US Federal Reserve rate hikes generally have a negative impact on emerging economies. But currently, India is seen as better equipped than other emerging markets to ride the impact of higher US interest rates on the back of stronger economic growth.

How this pans out and what impact it would have on the global financial markets remains to be seen. We'll keep you updated on the developments in this space.

In the news from macroeconomic front, India's December trade deficit widened to its highest in more than three years. This was seen as higher import bills for gold and crude oil weighed on rising exports.

Trade Deficit Widens

In December, exports increased by 12.3% to US$27 billion, while imports increased by 21.1% to US$41.9 billion, while imports of gold, precious stones and crude oil surged during the last month.

As per the data released by the commerce ministry, the trade deficit or the difference between imports and exports was US$14.88 billion, up about 41% YoY. The gap had touched US$16.2 billion in November 2014.

A wider current account deficit in the midst of a sharp rise in oil prices, fiscal slippage risks, and above-target inflation point to a weaker macro backdrop for the economy.

One must also note that in the last one decade, India is making serious efforts to reduce the fiscal deficit level. Ever since, the new government came in it has been in favor of fiscal consolidation and meet the long term fiscal deficit target of 3% by FY17-18. This will be the lowest target compared to the last couple of years.

That said, challenges remain in achieving the above stated target. The notebandi exercise resulted in a slowdown. Further, government announced flurry of projects but execution is still pending. This means the government needs to relax its spending to spurt the growth again.

This means, once again, the government needs to fight dual challenge. First, maintaining its stance on fiscal consolidation and sticking it fiscal deficit target of 3% of GDP for FY17-18. Second, it must relax the deficit target for reviving the economic growth from the shock of demonetisation.

It is also worthwhile to note that creating economic growth by the government spending its way out of trouble, cannot continue indefinitely.
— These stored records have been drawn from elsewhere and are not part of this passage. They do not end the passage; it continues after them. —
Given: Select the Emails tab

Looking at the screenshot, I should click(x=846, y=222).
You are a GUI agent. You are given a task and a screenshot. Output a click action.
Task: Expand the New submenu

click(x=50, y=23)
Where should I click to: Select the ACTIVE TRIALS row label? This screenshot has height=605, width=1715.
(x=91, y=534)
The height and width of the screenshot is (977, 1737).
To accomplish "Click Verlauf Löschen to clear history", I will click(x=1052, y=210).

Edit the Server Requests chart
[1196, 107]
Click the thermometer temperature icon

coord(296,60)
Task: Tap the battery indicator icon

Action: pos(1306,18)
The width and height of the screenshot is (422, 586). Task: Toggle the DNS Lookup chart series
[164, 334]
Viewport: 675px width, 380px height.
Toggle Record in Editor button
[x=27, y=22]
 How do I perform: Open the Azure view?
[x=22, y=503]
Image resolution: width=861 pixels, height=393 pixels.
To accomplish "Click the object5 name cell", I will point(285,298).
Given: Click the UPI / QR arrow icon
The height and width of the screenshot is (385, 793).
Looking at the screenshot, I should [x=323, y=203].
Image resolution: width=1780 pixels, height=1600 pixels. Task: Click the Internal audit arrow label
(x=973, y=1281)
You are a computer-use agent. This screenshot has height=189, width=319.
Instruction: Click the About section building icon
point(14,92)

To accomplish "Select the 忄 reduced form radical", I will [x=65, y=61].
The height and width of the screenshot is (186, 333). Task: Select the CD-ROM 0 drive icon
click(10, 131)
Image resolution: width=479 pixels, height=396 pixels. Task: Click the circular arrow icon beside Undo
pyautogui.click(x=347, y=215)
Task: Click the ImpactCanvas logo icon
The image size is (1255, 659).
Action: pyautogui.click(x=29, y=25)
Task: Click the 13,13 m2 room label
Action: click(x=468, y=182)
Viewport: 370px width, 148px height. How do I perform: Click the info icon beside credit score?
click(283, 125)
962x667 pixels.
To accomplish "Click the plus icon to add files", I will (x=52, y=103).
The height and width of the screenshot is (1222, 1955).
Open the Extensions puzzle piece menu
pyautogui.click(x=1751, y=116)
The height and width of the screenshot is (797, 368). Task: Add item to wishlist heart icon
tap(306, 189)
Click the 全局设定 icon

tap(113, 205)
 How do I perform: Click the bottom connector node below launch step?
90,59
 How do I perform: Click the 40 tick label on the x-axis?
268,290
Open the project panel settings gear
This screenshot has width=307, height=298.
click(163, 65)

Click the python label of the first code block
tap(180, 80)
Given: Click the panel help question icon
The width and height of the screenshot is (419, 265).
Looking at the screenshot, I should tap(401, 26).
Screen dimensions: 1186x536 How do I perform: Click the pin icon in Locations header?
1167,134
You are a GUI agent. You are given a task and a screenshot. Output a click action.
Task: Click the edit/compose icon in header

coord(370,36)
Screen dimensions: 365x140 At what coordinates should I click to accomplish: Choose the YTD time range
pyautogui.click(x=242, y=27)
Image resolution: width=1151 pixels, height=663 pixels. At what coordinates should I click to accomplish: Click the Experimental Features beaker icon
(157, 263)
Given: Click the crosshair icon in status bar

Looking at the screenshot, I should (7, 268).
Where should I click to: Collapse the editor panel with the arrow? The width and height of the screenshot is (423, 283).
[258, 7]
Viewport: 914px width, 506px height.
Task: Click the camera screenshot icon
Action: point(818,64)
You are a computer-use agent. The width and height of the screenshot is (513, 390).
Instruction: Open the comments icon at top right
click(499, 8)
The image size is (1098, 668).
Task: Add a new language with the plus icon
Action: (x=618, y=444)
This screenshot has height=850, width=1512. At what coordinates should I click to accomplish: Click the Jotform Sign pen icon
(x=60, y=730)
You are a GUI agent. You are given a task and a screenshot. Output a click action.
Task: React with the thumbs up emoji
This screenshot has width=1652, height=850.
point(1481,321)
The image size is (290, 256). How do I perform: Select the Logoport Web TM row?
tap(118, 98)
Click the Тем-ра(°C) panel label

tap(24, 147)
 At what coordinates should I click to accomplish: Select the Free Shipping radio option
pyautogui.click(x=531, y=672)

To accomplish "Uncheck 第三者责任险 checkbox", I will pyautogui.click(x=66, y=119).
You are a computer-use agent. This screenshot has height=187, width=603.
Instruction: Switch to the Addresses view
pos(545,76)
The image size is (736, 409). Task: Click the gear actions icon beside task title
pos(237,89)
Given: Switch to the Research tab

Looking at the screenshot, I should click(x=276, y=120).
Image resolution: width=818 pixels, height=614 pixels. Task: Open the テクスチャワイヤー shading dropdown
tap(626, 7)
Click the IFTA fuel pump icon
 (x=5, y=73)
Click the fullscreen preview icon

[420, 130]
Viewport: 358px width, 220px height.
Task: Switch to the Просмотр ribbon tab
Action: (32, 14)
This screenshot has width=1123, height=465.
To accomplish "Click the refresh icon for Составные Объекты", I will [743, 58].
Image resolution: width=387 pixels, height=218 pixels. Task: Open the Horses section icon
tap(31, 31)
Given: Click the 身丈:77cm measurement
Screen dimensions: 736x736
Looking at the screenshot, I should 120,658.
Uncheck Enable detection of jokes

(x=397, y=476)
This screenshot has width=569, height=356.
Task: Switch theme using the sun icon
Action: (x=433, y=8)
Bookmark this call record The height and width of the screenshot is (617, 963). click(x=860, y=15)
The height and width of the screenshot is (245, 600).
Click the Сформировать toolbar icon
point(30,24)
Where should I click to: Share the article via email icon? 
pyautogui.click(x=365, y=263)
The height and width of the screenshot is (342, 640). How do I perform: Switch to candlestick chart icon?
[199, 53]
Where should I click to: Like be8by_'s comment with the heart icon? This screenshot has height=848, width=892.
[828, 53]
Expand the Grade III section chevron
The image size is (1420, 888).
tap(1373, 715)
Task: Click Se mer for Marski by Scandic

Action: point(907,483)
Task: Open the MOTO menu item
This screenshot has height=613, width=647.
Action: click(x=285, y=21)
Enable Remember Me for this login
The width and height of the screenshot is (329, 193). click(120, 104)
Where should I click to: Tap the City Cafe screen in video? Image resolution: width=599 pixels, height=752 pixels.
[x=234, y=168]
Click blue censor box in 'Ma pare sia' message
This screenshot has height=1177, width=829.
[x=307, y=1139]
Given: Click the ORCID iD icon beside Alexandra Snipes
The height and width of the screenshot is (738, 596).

As Vivek Kaul writes in one of his recent editions of the Vivek Kaul's Diary... 'At the end of the day the government has a limited amount of money at its disposal. Further, its expenditure tends to be terribly leaky and does not reach a major portion of those it is intended for.'

It would be interesting to see how the government tackles the above challenges. We'll keep you updated on the developments from this space.